Divide using synthetic division $$ ( x^{3}+4x^{2}-7x+1 ) \div ( x-7 ) $$
Answer
The synthetic division table is:
$$ \begin{array}{c|rrrr}7&1&4&-7&1\\& & 7& 77& \color{black}{490} \\ \hline &\color{blue}{1}&\color{blue}{11}&\color{blue}{70}&\color{orangered}{491} \end{array} $$The solution is:
$$ \frac{ x^{3}+4x^{2}-7x+1 }{ x-7 } = \color{blue}{x^{2}+11x+70} ~+~ \frac{ \color{red}{ 491 } }{ x-7 } $$Explanation
Step 1 : Write down the coefficients of the dividend into division table. Put the zero from $ x -7 = 0 $ ( $ x = \color{blue}{ 7 } $ ) at the left.
$$ \begin{array}{c|rrrr}\color{blue}{7}&1&4&-7&1\\& & & & \\ \hline &&&& \end{array} $$Step 1 : Bring down the leading coefficient to the bottom row.

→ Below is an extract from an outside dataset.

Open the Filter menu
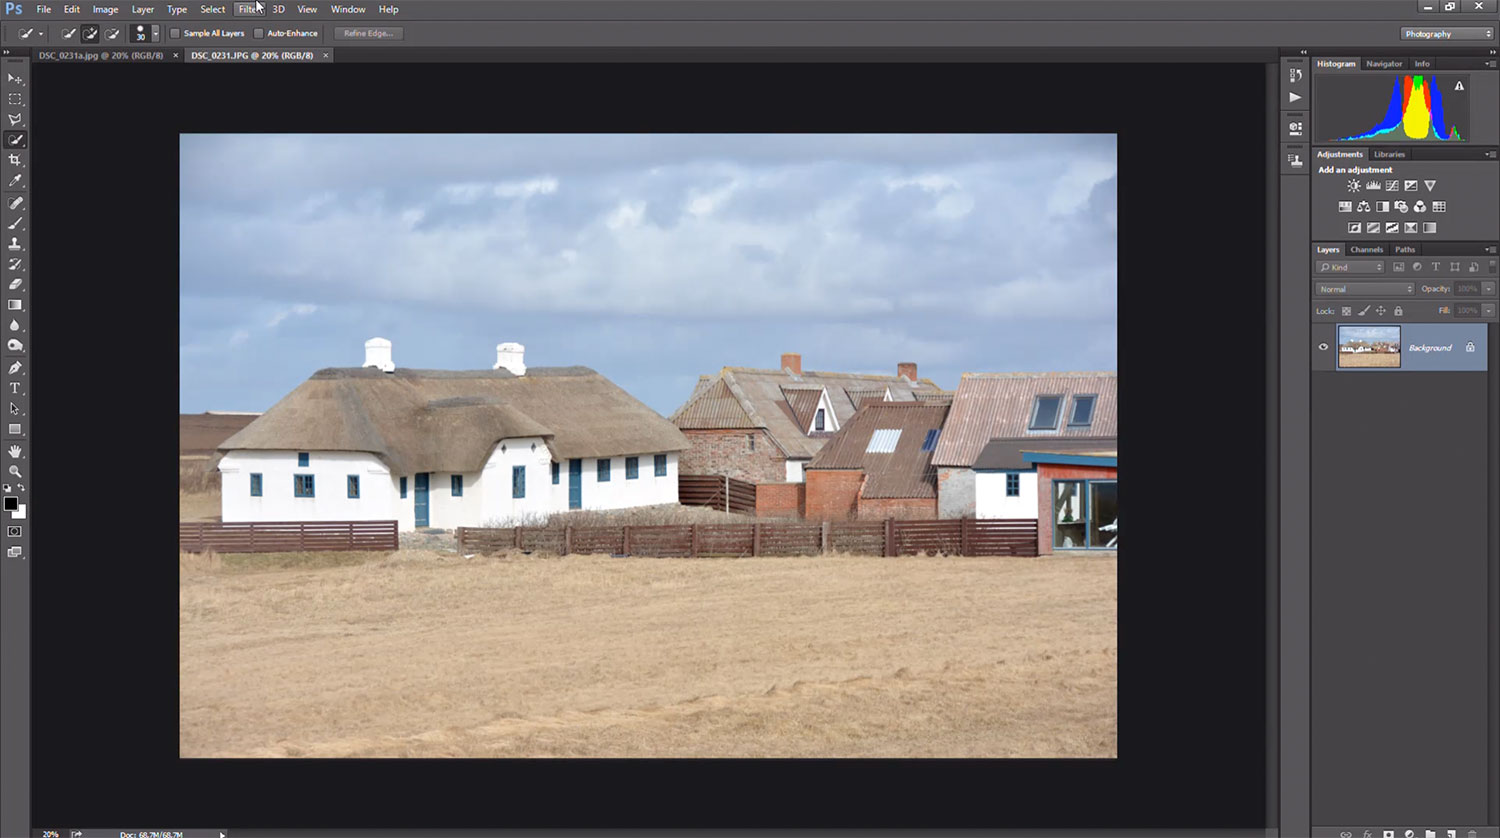The height and width of the screenshot is (838, 1500). [248, 9]
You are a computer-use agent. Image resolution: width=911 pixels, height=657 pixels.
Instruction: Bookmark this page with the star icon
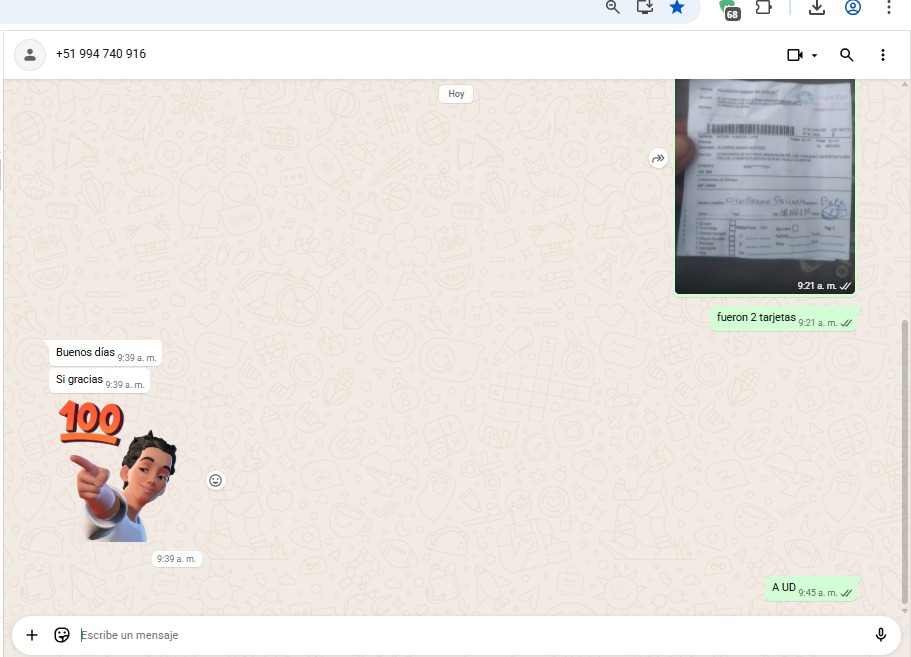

$$ \begin{array}{c|rrrr}7&\color{orangered}{ 1 }&4&-7&1\\& & & & \\ \hline &\color{orangered}{1}&&& \end{array} $$Step 2 : Multiply by the number on the left, and carry the result into the next column: $ \color{blue}{ 7 } \cdot \color{blue}{ 1 } = \color{blue}{ 7 } $.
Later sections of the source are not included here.